** WHAT YOU HAVE TO DO **
Would you please return the lines of the entries below starting at the line that has "Task: Click the clock" and ending at the line that has "The height and width of the screenshot is (820, 1364).", both included, exactly as they are?

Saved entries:
┌────────
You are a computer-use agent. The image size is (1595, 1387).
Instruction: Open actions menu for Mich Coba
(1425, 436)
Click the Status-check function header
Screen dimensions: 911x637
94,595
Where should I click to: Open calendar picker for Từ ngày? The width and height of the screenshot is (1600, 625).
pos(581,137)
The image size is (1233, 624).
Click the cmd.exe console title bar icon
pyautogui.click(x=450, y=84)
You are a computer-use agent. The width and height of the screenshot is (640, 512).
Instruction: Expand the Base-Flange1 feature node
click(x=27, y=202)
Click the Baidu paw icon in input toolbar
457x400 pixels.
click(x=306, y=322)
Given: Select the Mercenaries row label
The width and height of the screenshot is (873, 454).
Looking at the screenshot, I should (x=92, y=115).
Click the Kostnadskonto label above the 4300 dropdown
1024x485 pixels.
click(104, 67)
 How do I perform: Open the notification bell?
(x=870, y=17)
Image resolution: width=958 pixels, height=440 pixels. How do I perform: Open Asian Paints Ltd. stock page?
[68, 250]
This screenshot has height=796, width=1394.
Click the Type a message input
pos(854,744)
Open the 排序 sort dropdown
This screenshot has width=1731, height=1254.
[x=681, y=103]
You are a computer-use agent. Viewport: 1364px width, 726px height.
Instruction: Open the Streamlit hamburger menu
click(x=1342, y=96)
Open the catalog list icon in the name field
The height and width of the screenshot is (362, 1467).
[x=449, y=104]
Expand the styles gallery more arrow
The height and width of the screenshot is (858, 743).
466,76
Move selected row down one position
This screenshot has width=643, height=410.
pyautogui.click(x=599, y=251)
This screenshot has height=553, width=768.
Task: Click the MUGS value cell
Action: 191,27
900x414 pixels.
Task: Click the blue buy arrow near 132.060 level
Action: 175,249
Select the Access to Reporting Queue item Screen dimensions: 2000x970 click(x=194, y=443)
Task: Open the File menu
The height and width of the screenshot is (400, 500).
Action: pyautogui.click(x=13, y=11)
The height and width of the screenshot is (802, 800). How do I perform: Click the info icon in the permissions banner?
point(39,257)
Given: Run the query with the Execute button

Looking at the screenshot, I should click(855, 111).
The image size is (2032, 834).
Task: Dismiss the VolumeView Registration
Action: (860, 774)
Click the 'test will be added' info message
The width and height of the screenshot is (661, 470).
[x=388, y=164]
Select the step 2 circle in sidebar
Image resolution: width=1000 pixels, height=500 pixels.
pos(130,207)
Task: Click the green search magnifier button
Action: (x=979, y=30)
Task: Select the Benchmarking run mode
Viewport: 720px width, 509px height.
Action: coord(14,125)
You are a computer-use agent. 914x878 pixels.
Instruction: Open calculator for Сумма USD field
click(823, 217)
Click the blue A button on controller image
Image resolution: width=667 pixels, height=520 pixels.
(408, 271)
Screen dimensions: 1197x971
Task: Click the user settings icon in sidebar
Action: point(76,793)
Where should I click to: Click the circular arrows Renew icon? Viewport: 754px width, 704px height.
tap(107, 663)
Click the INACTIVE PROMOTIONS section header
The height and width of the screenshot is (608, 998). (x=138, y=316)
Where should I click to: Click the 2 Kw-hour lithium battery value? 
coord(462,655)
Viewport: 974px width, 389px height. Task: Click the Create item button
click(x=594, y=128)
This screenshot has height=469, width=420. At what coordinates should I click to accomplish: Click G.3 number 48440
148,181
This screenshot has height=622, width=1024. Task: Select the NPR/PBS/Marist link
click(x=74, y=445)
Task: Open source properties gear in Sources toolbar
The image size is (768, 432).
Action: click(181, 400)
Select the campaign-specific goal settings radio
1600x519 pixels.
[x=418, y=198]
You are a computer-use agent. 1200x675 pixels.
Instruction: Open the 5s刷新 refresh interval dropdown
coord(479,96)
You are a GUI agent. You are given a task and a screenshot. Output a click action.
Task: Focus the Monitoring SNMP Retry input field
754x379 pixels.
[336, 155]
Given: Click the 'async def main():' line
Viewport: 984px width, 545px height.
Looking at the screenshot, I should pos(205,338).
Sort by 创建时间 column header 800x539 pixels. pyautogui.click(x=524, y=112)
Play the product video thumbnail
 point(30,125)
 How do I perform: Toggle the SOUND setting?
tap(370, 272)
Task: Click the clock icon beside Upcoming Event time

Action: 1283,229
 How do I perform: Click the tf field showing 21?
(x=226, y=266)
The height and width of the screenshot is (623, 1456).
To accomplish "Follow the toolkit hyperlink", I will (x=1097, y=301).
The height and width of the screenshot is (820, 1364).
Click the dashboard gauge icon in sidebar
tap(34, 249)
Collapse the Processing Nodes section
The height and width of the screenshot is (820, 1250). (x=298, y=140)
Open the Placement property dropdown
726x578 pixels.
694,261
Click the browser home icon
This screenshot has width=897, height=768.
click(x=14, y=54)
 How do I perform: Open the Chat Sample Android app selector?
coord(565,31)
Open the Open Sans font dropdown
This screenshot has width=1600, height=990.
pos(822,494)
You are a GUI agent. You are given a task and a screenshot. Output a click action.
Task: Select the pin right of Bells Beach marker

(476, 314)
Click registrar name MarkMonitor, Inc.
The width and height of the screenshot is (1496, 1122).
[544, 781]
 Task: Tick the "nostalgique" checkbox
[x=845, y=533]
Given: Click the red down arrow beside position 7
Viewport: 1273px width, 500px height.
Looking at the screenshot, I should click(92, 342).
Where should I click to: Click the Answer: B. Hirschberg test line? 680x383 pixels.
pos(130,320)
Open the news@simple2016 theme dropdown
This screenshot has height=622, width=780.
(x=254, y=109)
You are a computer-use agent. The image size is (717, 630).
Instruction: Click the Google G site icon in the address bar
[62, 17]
└────────
** ANSWER TO THIS TASK **
Task: Click the clock icon beside Upcoming Event time

Action: 1283,229
 How do I perform: Click the tf field showing 21?
(x=226, y=266)
The height and width of the screenshot is (623, 1456).
To accomplish "Follow the toolkit hyperlink", I will (x=1097, y=301).
The height and width of the screenshot is (820, 1364).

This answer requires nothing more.